Karton kahramanlar

31 Ağustos 2024 Cumartesi

Çocukluğumdan kalan unutulmaz anlardan biridir. İlk defa İzmir’e gidiyorum. Babam o meşhur Saat Kulesi’nin hemen altında Hasan Tahsin’i anlatıyor. Memleketin dört bir yanının talan edildiği dönemde, umutsuzluğun en yüksek olduğu anda eline silahı alıp çıkan ve kurşun atan gazeteciyi. Ülkenin aydınlara en ihtiyaç duyduğu dönemde Sorbonne’da eğitim görmüş bir adamın aydınlık çıkışını. O yıllarda anlamadığım, Hasan Tahsin’in tek başına, öldürüleceğini bile bile kendini neden sahaya sürdüğü. “Onuru” diyor babam. Bir tokat gibi yüzümde patlıyor bu sözcük.

***

Korku cesaretin karşısındadır hep. Orhan Asena “Korku” adını verdiği oyununda “toplum-önder” ilişkisine farklı bir pencereden bakmaya çalışır. Başarıya ulaşmış devrimleri ve devrimcileri yahut adını tarihe bırakmış isimleri bir kenara bırakarak başarısız ve yenik bir Önder’in yüreğindeki korkuya eğilir. İlk bakışta korku duygusu son derece bireyselmiş gibi görünse de toplumsal yanı da kıymetlidir. “Korku”daki Önder başkişisi yığınların desteğinden uzakta kalınca derin bir hesaplaşma içine girer. Oyunda ayrıca Önder’in yanında, onunla yıllarca yaşamış ve eski günlerine dönmek isteyen karısının da huzursuzluğu vardır. 

***

İnsanın içinden taşan duygu sarkacının zaaflara yol açması bizlere son derece yabancıdır. Sinmiş, yılmış, kapana kısılmış, ne yapacağını bilmez kişilerle ilgilenmek istemeyiz. Onların trajik hatalarına dudak bükerek bakarız hep. Özellikle kişiliklerin kahramanlıklarını, cenk alanlarındaki olağanüstülüklerini, yiğitliklerini fısıldarız birbirimize. Hatta üstüne ekleyerek yaşananlara bire bin katarak. Öyle ki sürecin sonunda olayların akışıyla koşut giden tarihsellik noktasıyla kulaktan kulağa yayılanlar, söylentiler çelişkiler içerir. Yine de aldırmayız. Aziz Nesin, sonradan oyunlaştırdığı, “Sen Gara Değilsin” öyküsünde, Gara’nın ortalıkta dolaşan söylentiler nedeniyle halk tarafından kahraman ilan edilmesini anlatır. Birileri de Gara’nın asılsız kahramanlığını kullanarak yönetici olur. Onunla birlikte nasıl savaştıklarını anlatırlar kent meydanlarında, anma törenlerinde... Ancak Gara, batan savaş gemisinden tesadüfen sağ kurtulup, Yuntabur’a geri gelir ve kentin ortasındaki heykeliyle karşılaşır. Gara’nın olmayan kahramanlığını destanlaştırarak çıkar elde edenler ona başka bir kimlik teklif ederler ancak Gara bunu reddeder ve kurban gider. Gara ile birlikte “gerçek” de öldürülür.

Verilen görev A: Okuma metninde "Çocukluğumdan kalan unutulmaz" ifadesinden "patlıyor bu sözcük." ifadesine kadar uzanan bölümü aynen yazıya geçirin.

Veri kümesi:
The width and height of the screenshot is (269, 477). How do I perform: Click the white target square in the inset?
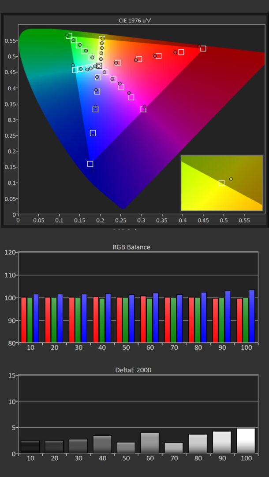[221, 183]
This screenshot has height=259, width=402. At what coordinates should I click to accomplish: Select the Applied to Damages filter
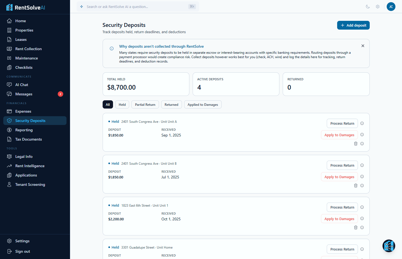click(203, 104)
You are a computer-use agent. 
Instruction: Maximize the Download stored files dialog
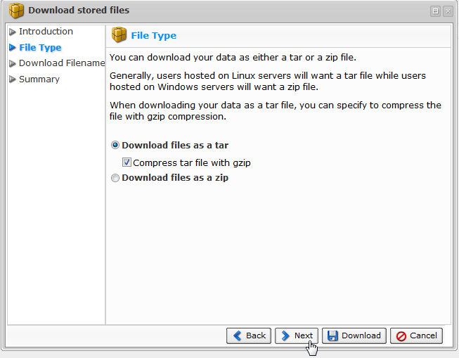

Verilen görev B: Yukarıdaki kayıtlardaki satırları, her satır için bir dize içeren bir JSON listesi olarak ifade edin. Boş satırları atlayın, resimleri de cevaba almayın.

Sorunun çözümü A:
Çocukluğumdan kalan unutulmaz anlardan biridir. İlk defa İzmir’e gidiyorum. Babam o meşhur Saat Kulesi’nin hemen altında Hasan Tahsin’i anlatıyor. Memleketin dört bir yanının talan edildiği dönemde, umutsuzluğun en yüksek olduğu anda eline silahı alıp çıkan ve kurşun atan gazeteciyi. Ülkenin aydınlara en ihtiyaç duyduğu dönemde Sorbonne’da eğitim görmüş bir adamın aydınlık çıkışını. O yıllarda anlamadığım, Hasan Tahsin’in tek başına, öldürüleceğini bile bile kendini neden sahaya sürdüğü. “Onuru” diyor babam. Bir tokat gibi yüzümde patlıyor bu sözcük.

Sorunun çözümü B:
[
  "The width and height of the screenshot is (269, 477). How do I perform: Click the white target square in the inset?",
  "[221, 183]",
  "This screenshot has height=259, width=402. At what coordinates should I click to accomplish: Select the Applied to Damages filter",
  "click(203, 104)",
  "You are a computer-use agent. ",
  "Instruction: Maximize the Download stored files dialog"
]